▶ TASKS TO PERFORM:
a) In the post about merge sort below, what is the puzzle the writer adapted the implementation for?
b) Pick up the merge sort post below from its final sentence and keep writing.

### EXTRACTED TEXT

Death by a thousand pops

Not everything on the internet is true.

Today, I forgot my merge sort.

I knew it had to do with recursing to the base case of single-value arrays, comparing those, then building back up. But I felt too lazy to type it out. 

So I looked it up. I referenced this handy cheatsheet of algorithms & data structures. It was the #2 result that popped up when I googled “leetcode cheat sheet”.

I took this merge sort implementation, and adapted it for the problem I was working on. It’s a puzzle called Counting Inversions.

After a bit, I solved it!

Huh? What? Testcases 10, 11, and 12 failing?
Time limit exceeded?!

Merge sort runs in O(N * logN). 

But I was TLE-ing. I took a closer look at my code.

######
### DATA

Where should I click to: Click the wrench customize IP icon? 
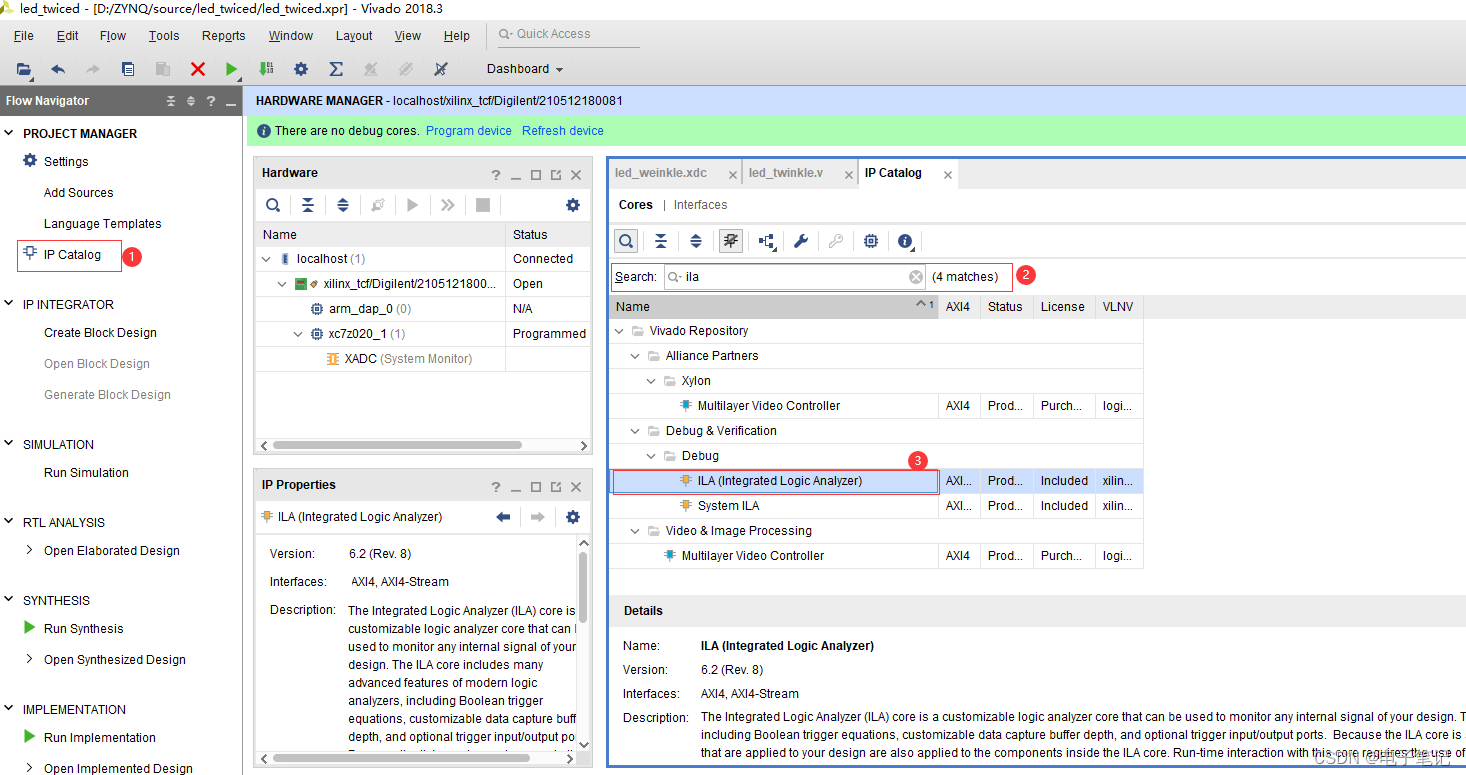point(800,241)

######

▶ PER-TASK OUTPUTS:
a) Counting Inversions.

b)
Do you see the problem?

def merge(l, r): 
	res = [] 
	cnt = 0 
	while l and r: 
		if l[0] > r[0]: 
			res.append(r.pop(0)) 
			cnt += len(l) 
		else: 
			res.append(l.pop(0)) 
	res.extend(l) 
	res.extend(r) 
	return res, cnt

When you pop from the end of an array, that runs in O(1). But pop from the start? Welp, you have to shift all the other elements - hence O(N)!

What if we didn’t mutate our arrays in-place? Instead, we could keep track of the number of required pops. Finally, we can skip over these indices. 

def merge(l, r): 
  res = [] 
  cnt = 0 
  i = j = 0
  while i < len(l) and j < len(r): 
  	if l[i] > r[j]: 
  		res.append(r[j])
  		j += 1 
  		cnt += len(l) - i
  	else: 
  		res.append(l[i])
  		i += 1 
  res.extend(l[i:]) 
  res.extend(r[j:]) 
  return res, cnt

This passed all 12 testcases!

I still think the cheatsheet is a great resource. So I made a pull request to fix the slow merge sort implementation in Python/JavaScript/C++. The Java/Lua/Ruby merge sorts were already correct.

What are my takeaways?

  1. Remember what your built-in operations cost. pop(0) seems innocuous but upon a bit of reflection isn’t!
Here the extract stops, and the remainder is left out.